PROVIDED PASSAGE.
══════════
Researchers at the University of California, San Diego, have created a map of all known protein networks in human cells and shown that it can be used to better assess whether a patient’s breast cancer will spread. Their work, though in its early stages, could lead to better diagnostic tests that spare patients toxic treatments, such as chemotherapy, if they are unnecessary. The researchers also expect that their approach will be widely applicable to other diseases, including other cancers and diabetes.
The current standard for assessing how to treat breast-cancer tumors involves clinical diagnosis and gene-expression profiling tests. But it has been difficult to predict how aggressive a cancer will be using this method.
“We decided to look at breast cancer because it’s a very difficult problem in terms of prognosis,” says Trey Ideker, the bioengineer who led the construction of the protein map.
He notes that even the best diagnostic chips for the disease have only between 60 and 70 percent accuracy. “Maybe the reason why it’s hard to predict the course of metastasis is that it’s never caused by the same gene or set of genes,” says Ideker. (Metastasis is the spread of a cancer from its original site throughout the body–in the case of breast cancer, often to the lungs or bones.)
══════════
SUPPLIED RECORDS.
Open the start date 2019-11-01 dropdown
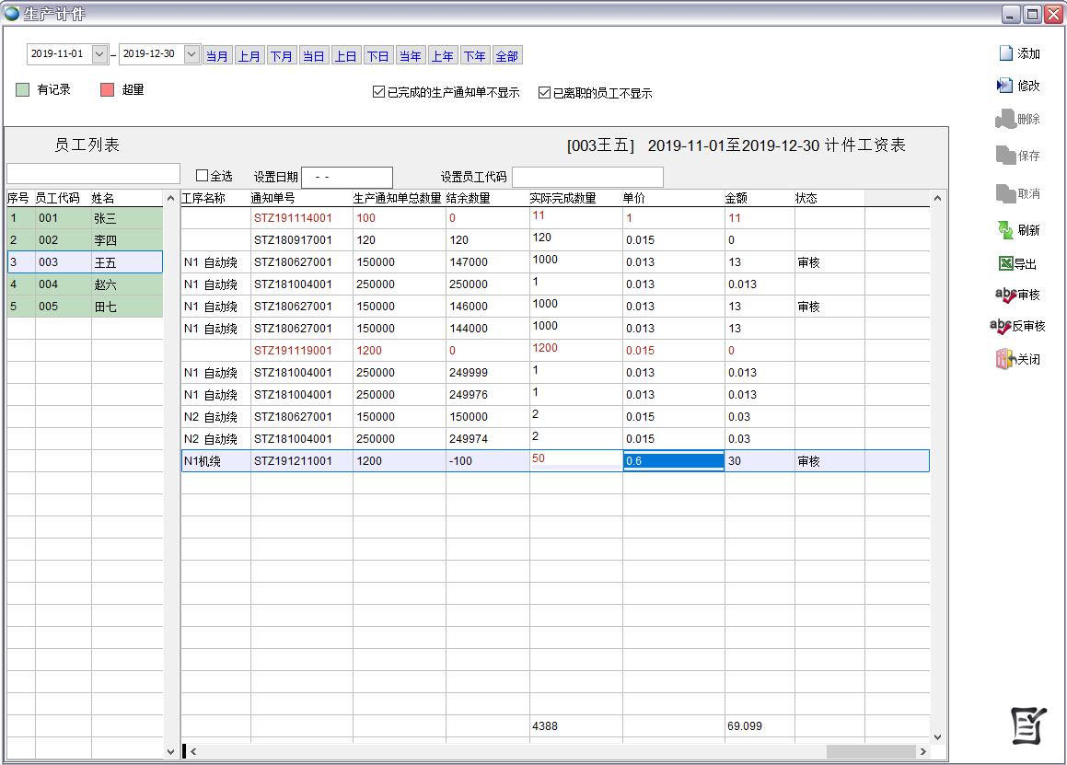pyautogui.click(x=100, y=54)
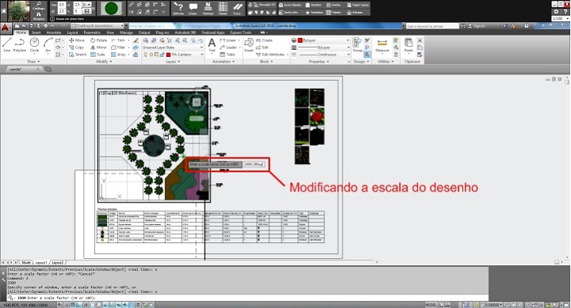Select the Polyline tool
This screenshot has width=571, height=308.
tap(20, 44)
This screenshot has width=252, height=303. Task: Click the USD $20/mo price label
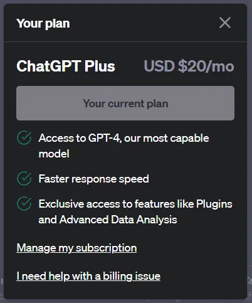[189, 66]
══════════
PROBLEMS AND TASKS.
**1.** Answer these questions from the protein-map article:
(a) At which university do the researchers work?
(b) What accuracy range does Ideker give for the best diagnostic chips for breast cancer?
(c) To which parts of the body does breast cancer often spread?
**2.** From the protein-map article, quote the stretch from "He notes that" through "lungs or bones.)".

RESULTS BY TASK.
**1.**
(a) The University of California, San Diego
(b) Between 60 and 70 percent
(c) The lungs or bones

**2.**
He notes that even the best diagnostic chips for the disease have only between 60 and 70 percent accuracy. “Maybe the reason why it’s hard to predict the course of metastasis is that it’s never caused by the same gene or set of genes,” says Ideker. (Metastasis is the spread of a cancer from its original site throughout the body–in the case of breast cancer, often to the lungs or bones.)